In a recent study published in The Lancet, Canada places highly compared to top countries such as the United Kingdom, Denmark and Norway in survival rates for lung, breast, colorectal and ovarian cancers. The study was an initiative of the International Cancer Benchmarking Partnership (ICBP), an international partnership of clinicians, academics and policymakers seeking to understand how and why cancer survival varies between countries. The ICBP study analyzed survival rates for four cancers - lung, breast, colorectal and ovarian - in six developed countries.

Based on the voluntary participation of four Canadian provinces - British Columbia, Alberta, Manitoba and Ontario - the study data show that Canada's survival rates for these select cancers are among the highest, along with Australia and Sweden in the study. The study is based on population data for 2.4 million adults diagnosed with colorectal, lung, breast or ovarian cancer between 1995 and 2007. The six countries were chosen based on their comparable wealth, universal access to healthcare and the nature of cancer data available.

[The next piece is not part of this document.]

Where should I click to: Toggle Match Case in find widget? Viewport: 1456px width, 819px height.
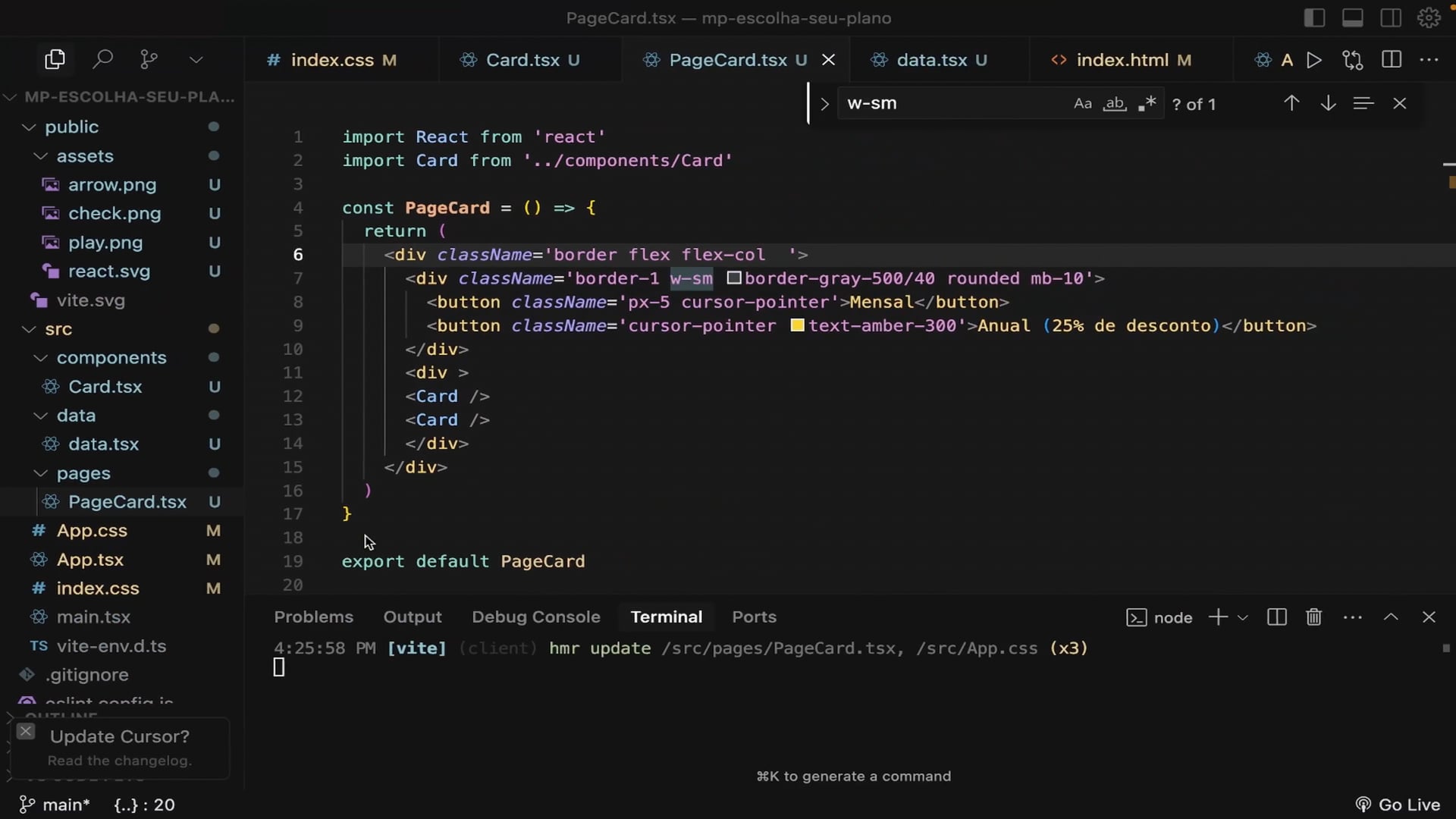point(1082,104)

"Overall, Canada is performing well internationally when it comes to cancer survival - and the survival rates for all participating countries show improvement over time. Canada will continue to contribute and learn from international data as this study continues, while also working within our own borders to reduce cancer's significant burden on our population, our health system and our economy: 174,000 cancer diagnoses and 76,000 cancer deaths every year is still very high." -- Dr. Heather Bryant, Vice-President of Cancer Control at the Canadian Partnership Against Cancer

The Canadian Partnership Against Cancer works with provincial cancer agencies in developing a national cancer strategy to bring a coordinated approach to reducing the impact of cancer on Canadians. Many other nations that are successful in dealing with cancer have such a national strategy.
"The provinces in this study have organized approaches and systems to provide their citizens with world-class cancer care. Having both an interprovincial context and international comparisons allows us to understand our strengths and gaps, and to focus our improvement efforts. The international benchmarking findings are heartening for Canada, and a reminder to continue to strive for optimal care." -- Dr. Terry Sullivan, President and CEO of Cancer Care Ontario.
Canada's national cancer control strategy was funded by the federal government in 2006, and the Partnership opened its doors in 2007 to begin implementing it. Working with partners across the country - many of whom were instrumental in developing the cancer strategy - the Partnership is helping to improve the consistency and coordination of the cancer system across Canada's 10 provinces and three territories.